Dyslipidemia is the clinical term for an imbalance of lipids (fats) in the blood. It occurs when you have too many or too little levels of lipids in your blood. It should be made known at this point in the article that, contrary to popular belief, cholesterol is absolutely necessary for the body to work properly. The key is to have the right amount and the right types of cholesterol for optimal health.
There are three types of fats in blood: high density lipoprotein (HDL), low density lipoprotein (LDL) and triglycerides. LDL is the lipoprotein that is delivered to cells and can be more easily deposited in arteries. HDL is the lipoprotein that acts as a scavenger molecule to take excess cholesterol and put it back into liver to be excreted. Triglycerides are the storage form of fat or excess calories from the diet. In general, you want more HDL than LDL in your blood.
Cholesterol levels can be too high. And there can be too many of the wrong types of lipids in the blood. In our office, we are concerned with too many small, dense, oxidized LDL particles in the blood. Having too many lipid particles or too much of the harmful types of lipids will raise your risk for atherosclerosis. Atherosclerosis is the fatty buildup of plaque in blood vessels that leads to an increased risk for heart attack, stroke and heart disease.
Of course, here at the Drs. Wolfson, we are concerned with analyzing different types of lipids for prediction of cardiac risk. This is why we do the most advanced cardiac testing there is.
Ask your doctor for an advanced lipid workup. If they can’t do it, come see us.
The SAD is rich in processed foods, carbohydrates and trans fats, all of which are easily converted into LDL and triglycerides in the blood.
Insulin resistance is associated with elevated levels of small, dense LDL particles and triglycerides along with decreased HDL levels.
In general, being overweight promotes increases in LDL and triglycerides and reductions in HDL. A major risk factor for dyslipidemia is excess weight around your waist, otherwise known as abdominal adiposity.
Metabolic syndrome, which includes excess weight and inflammation, is linked to abnormal lipid levels.
Smoking lowers the good HDL cholesterol. It is also a toxin that harms LDL and stimulates this small, dense, damaged type of LDL to get stored in plaque and contribute to atherosclerosis.
In excess, alcohol gets stored as a fat in the body. It also takes precedence over everything when it comes to digestion. Therefore, increased alcohol intake leads to increased storage of triglycerides and production of LDL.

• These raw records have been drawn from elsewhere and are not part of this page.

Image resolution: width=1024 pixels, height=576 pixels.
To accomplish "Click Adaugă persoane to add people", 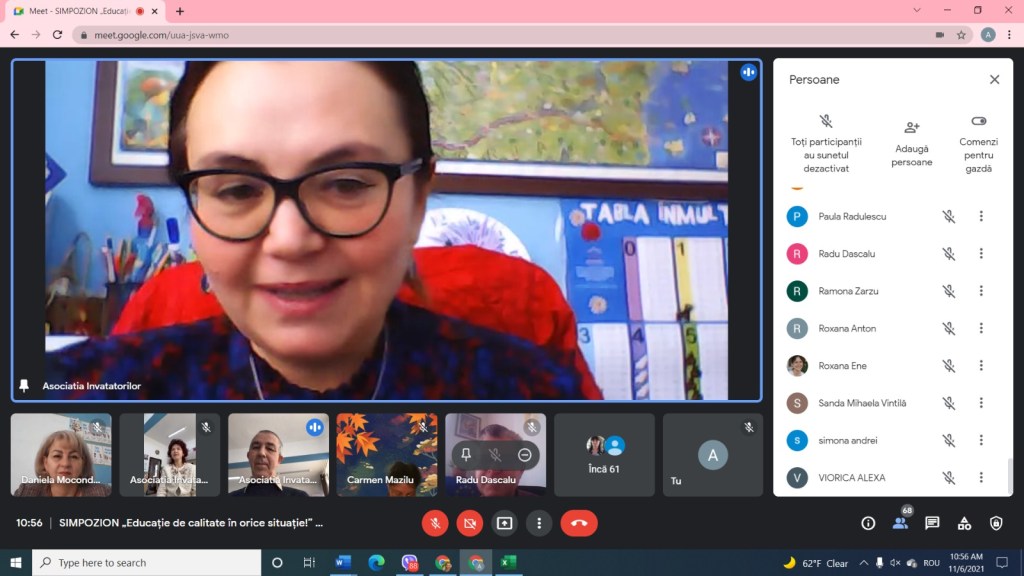I will [x=911, y=143].
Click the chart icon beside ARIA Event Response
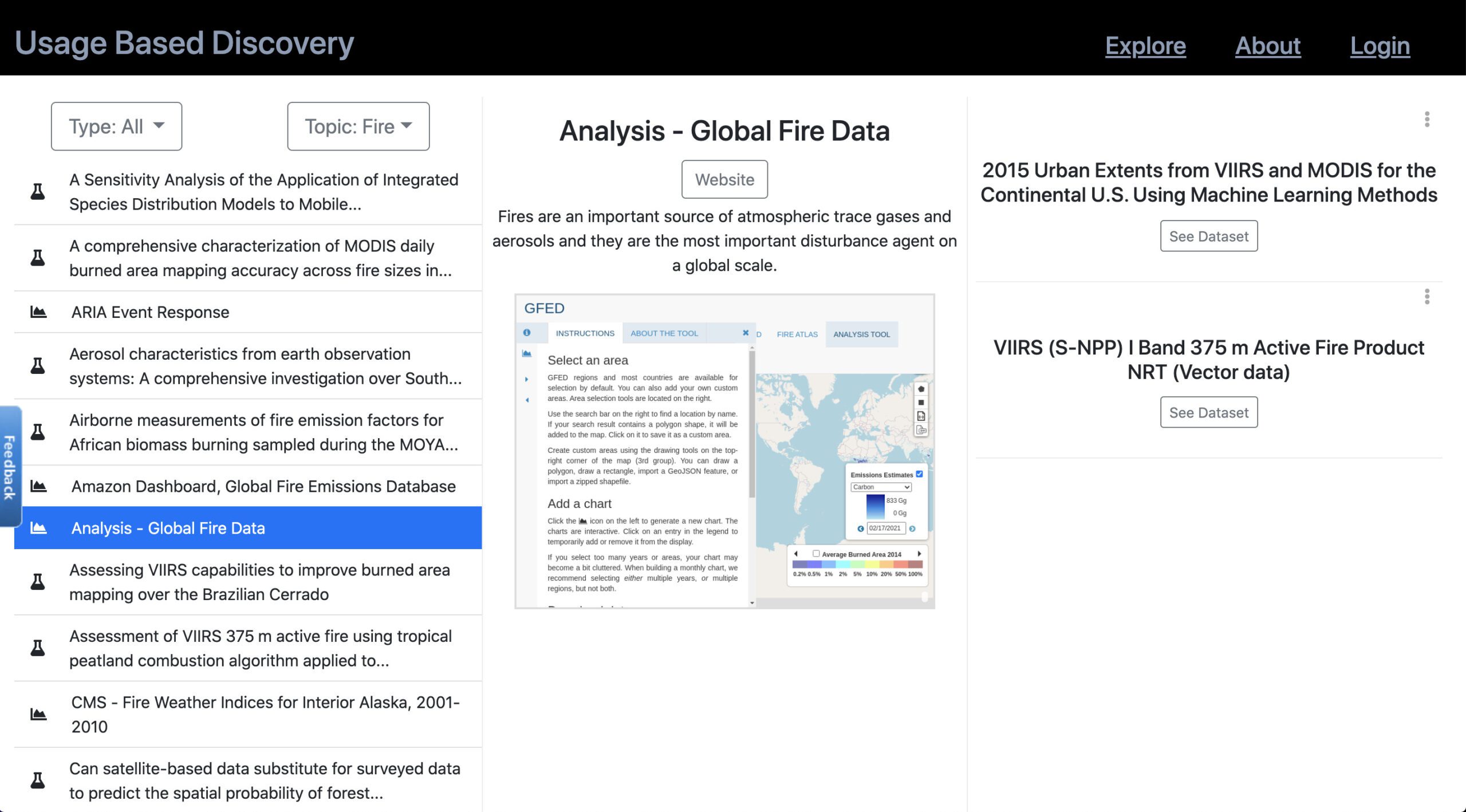Viewport: 1466px width, 812px height. pyautogui.click(x=37, y=311)
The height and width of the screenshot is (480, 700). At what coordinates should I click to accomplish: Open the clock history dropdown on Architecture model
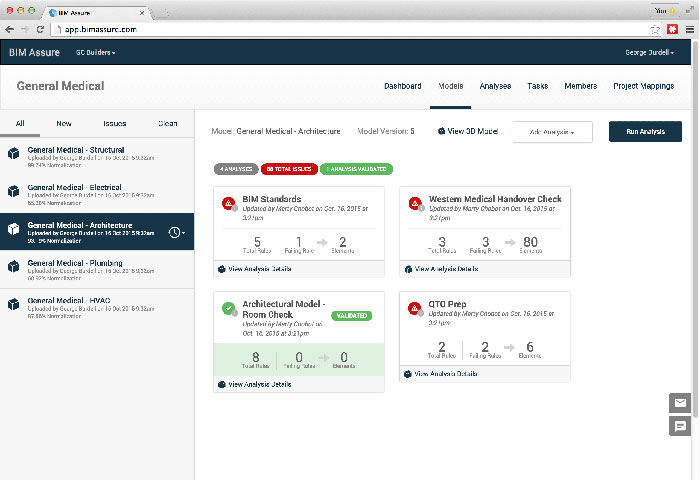point(177,232)
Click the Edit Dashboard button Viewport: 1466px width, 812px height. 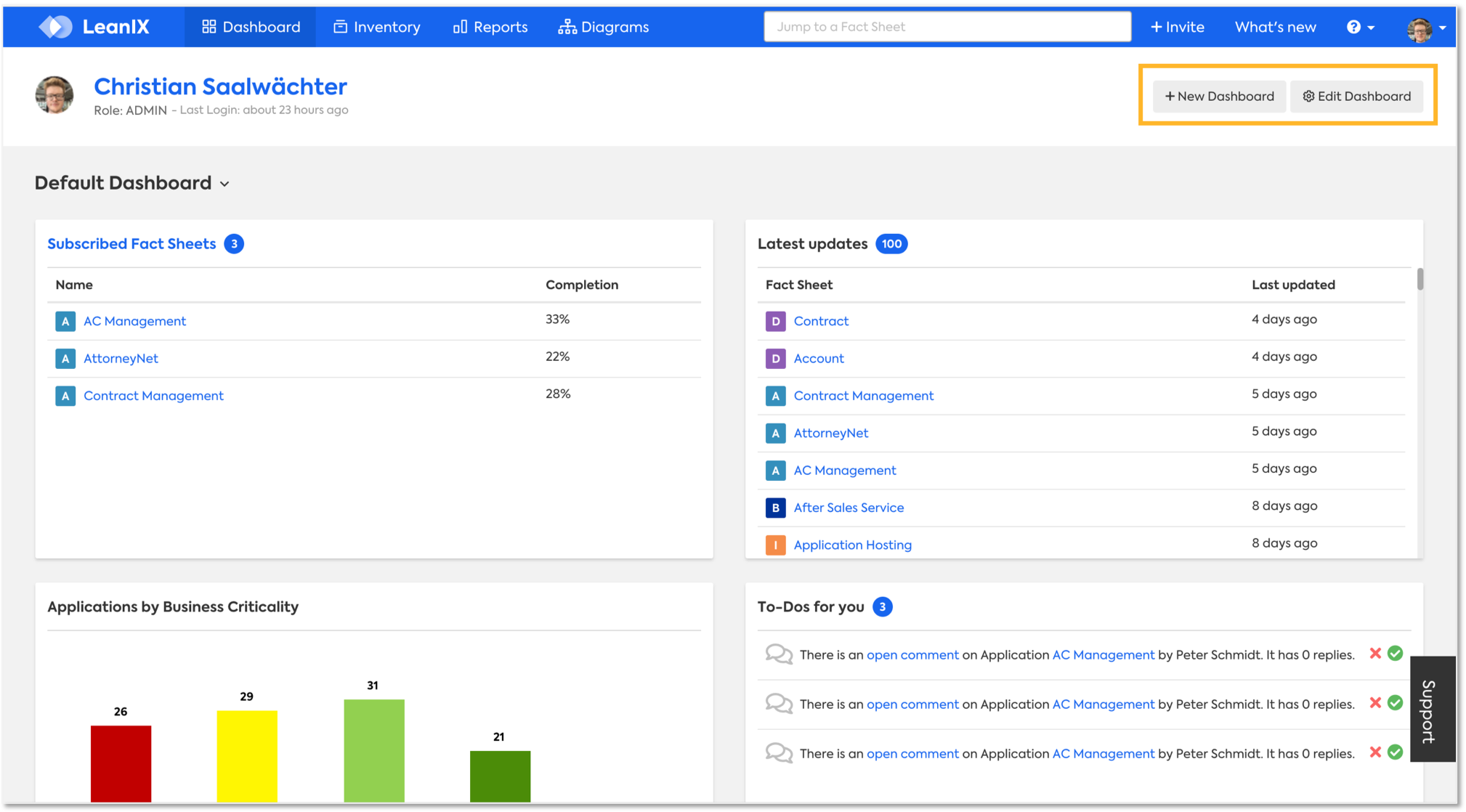[1356, 96]
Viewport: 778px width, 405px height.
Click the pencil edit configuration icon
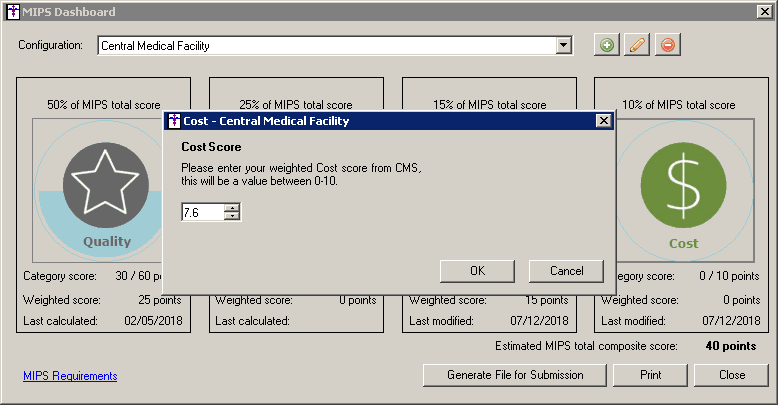coord(636,45)
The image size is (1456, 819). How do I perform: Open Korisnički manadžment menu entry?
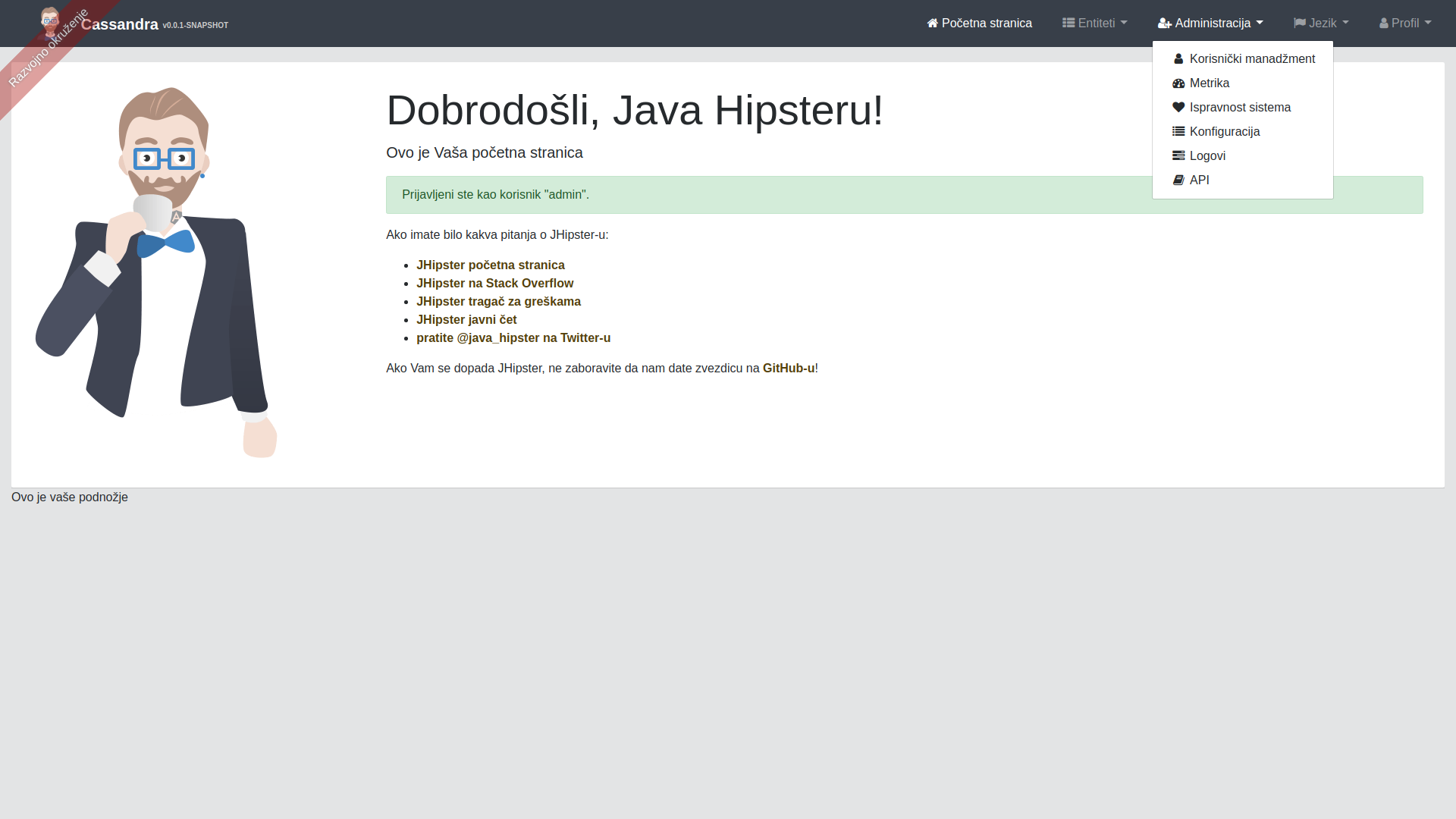(x=1251, y=59)
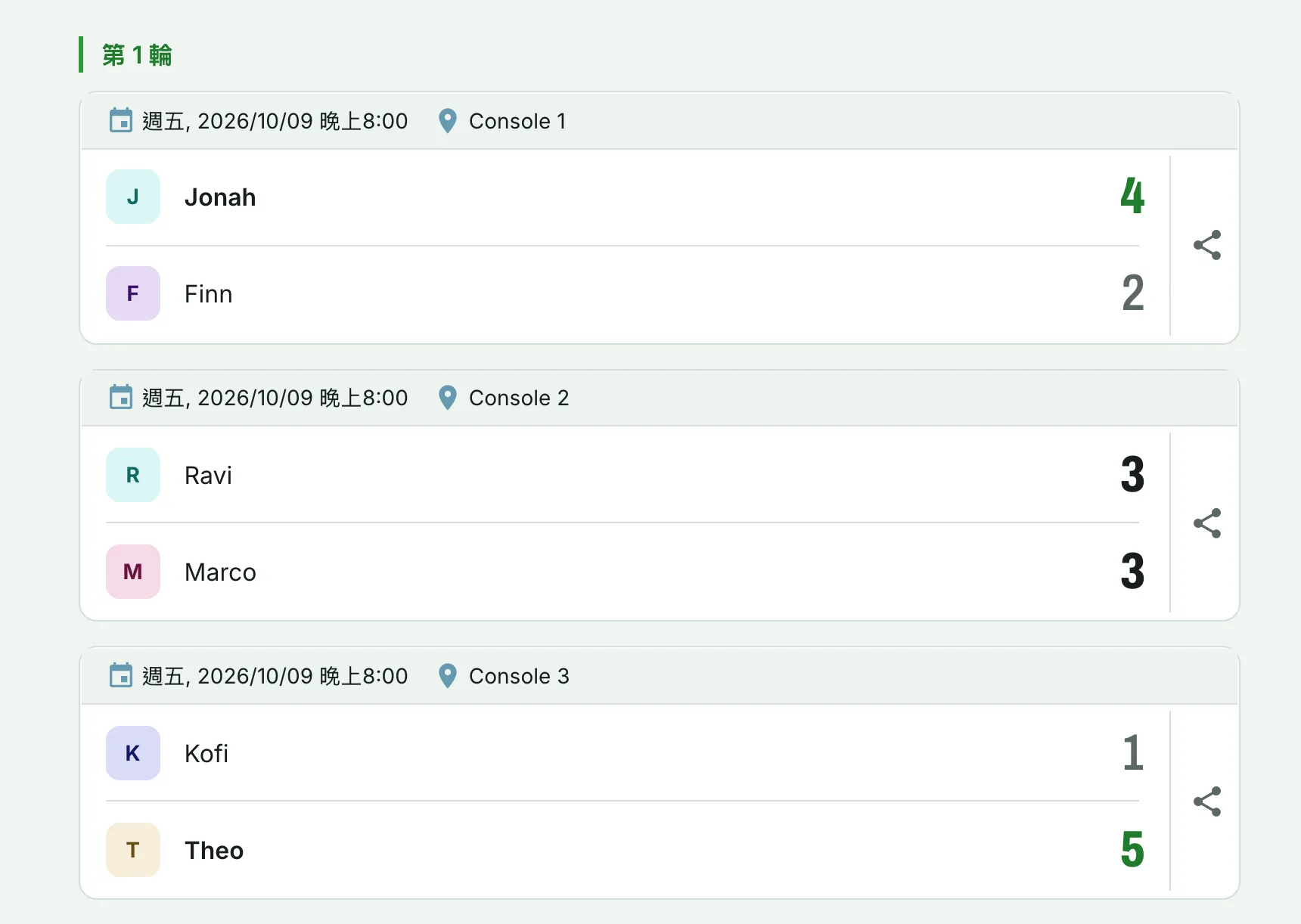Click the calendar icon on Console 3 match
The height and width of the screenshot is (924, 1301).
[x=121, y=675]
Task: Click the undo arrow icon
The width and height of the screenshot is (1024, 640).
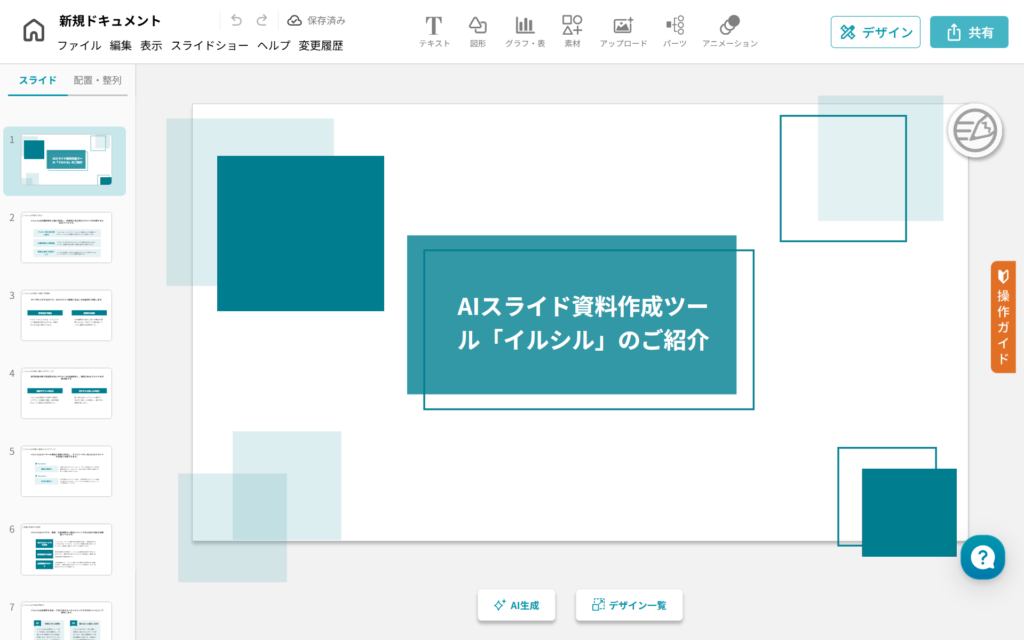Action: [x=236, y=20]
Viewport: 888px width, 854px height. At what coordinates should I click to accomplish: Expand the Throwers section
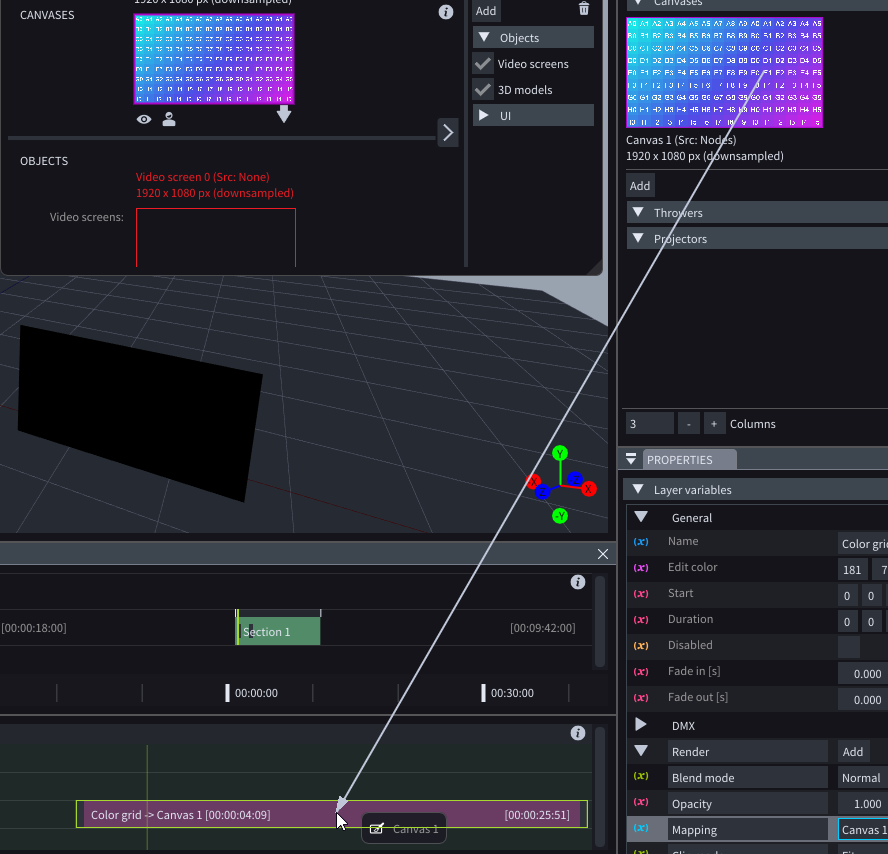638,213
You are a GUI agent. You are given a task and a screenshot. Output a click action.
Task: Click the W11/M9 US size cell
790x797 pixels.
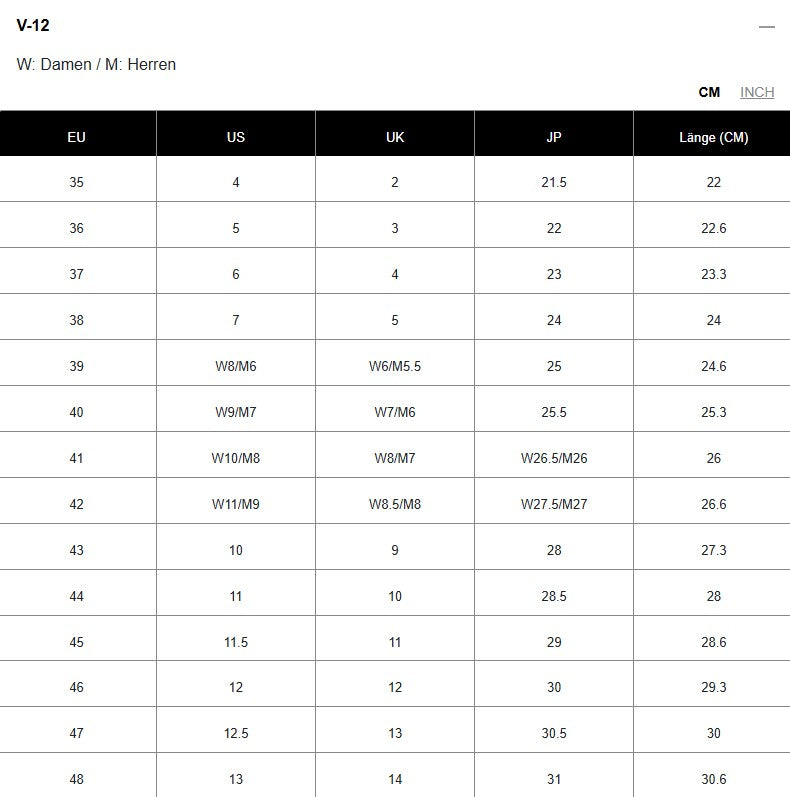[236, 504]
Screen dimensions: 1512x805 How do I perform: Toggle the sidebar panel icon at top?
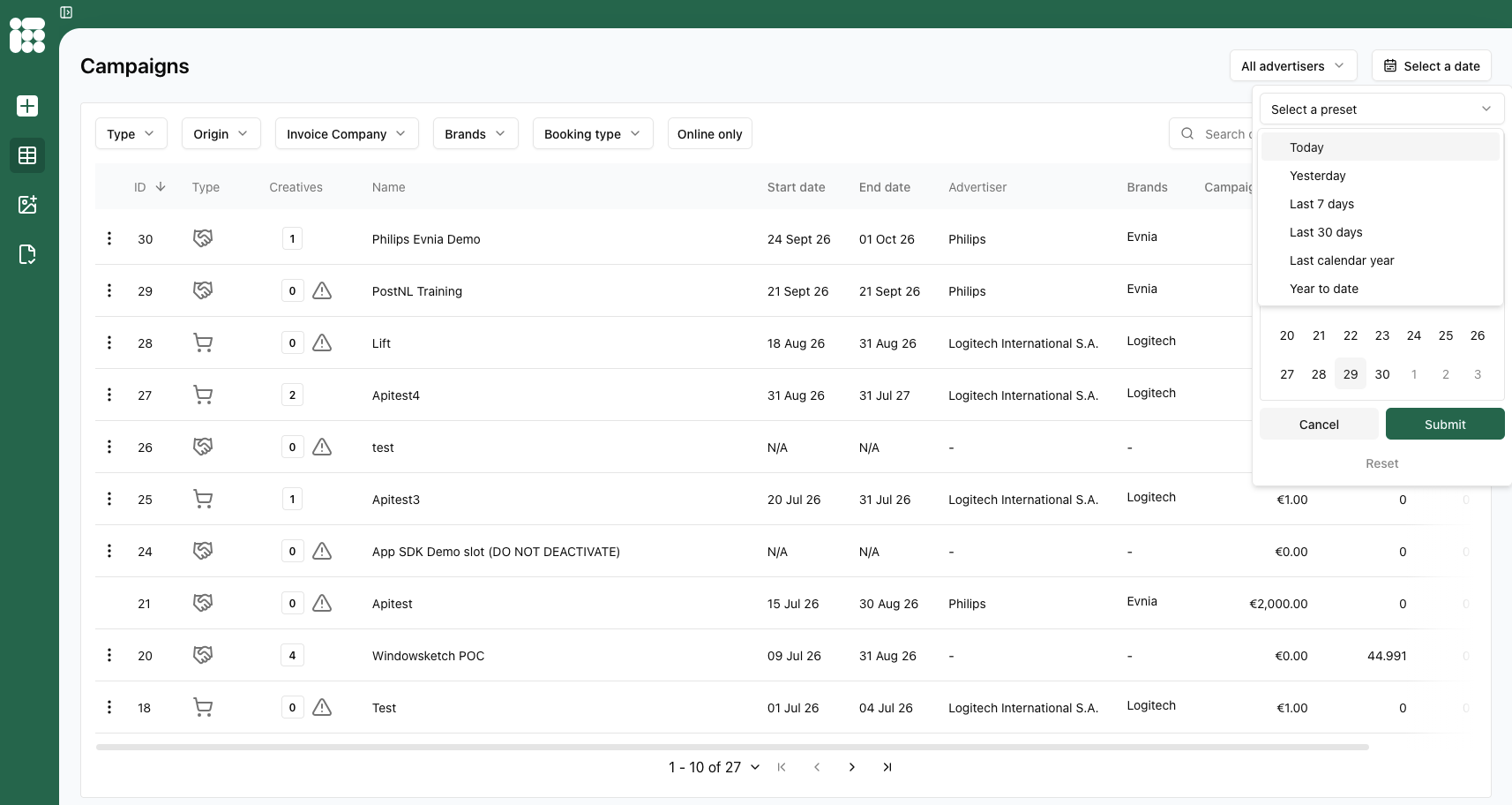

Too little HDL means the body can’t sufficiently clear excess lipoproteins from the blood. HDL is the scavenger molecule that takes lipids to the liver to be excreted.
Exercise has been shown to improve blood lipid profiles. Physical activity can raise HDL levels. Aim for a minimum of 30 minutes of activity per day.
The sun’s rays convert cholesterol in the skin into vitamin D. Spending time in the sunshine is a natural method to regulate blood lipid levels (and boost vitamin D status).
Additionally, individuals with Type 2 Diabetes, hypothyroidism and kidney disorders are all populations that are at-risk for dyslipidemia.
Conventional medicine prescribes statins for cholesterol treatment and this is often not needed. For the majority of cases, statin drugs don’t actually work or save lives. Only in a small amount of cases do they work. A UK study published in the journal Heart found that for one in two individuals, the statin drugs don’t work and that these patients have an increased cardiovascular risk (Source).
There are also major side effects with statin drugs. These include but are not limited to: muscle aches and weakness, depleted coenzyme Q10 levels, sleep issues, digestive distress, detrimental effects on the liver and kidneys, and even brain degeneration.
Statin drugs work by blocking the liver enzyme that produces cholesterol. They lower total cholesterol levels. The issue is that the body still needs cholesterol in the right forms and amounts to function optimally and prevent chronic disease.
Our bodies are not deficient in statin drugs. We are deficient in nutrients, sunshine, sleep and physical activity. We need to work to find our best cholesterol by eating the right foods, getting sunshine, getting adequate sleep, living the right lifestyle, and using evidence-based supplements as necessary.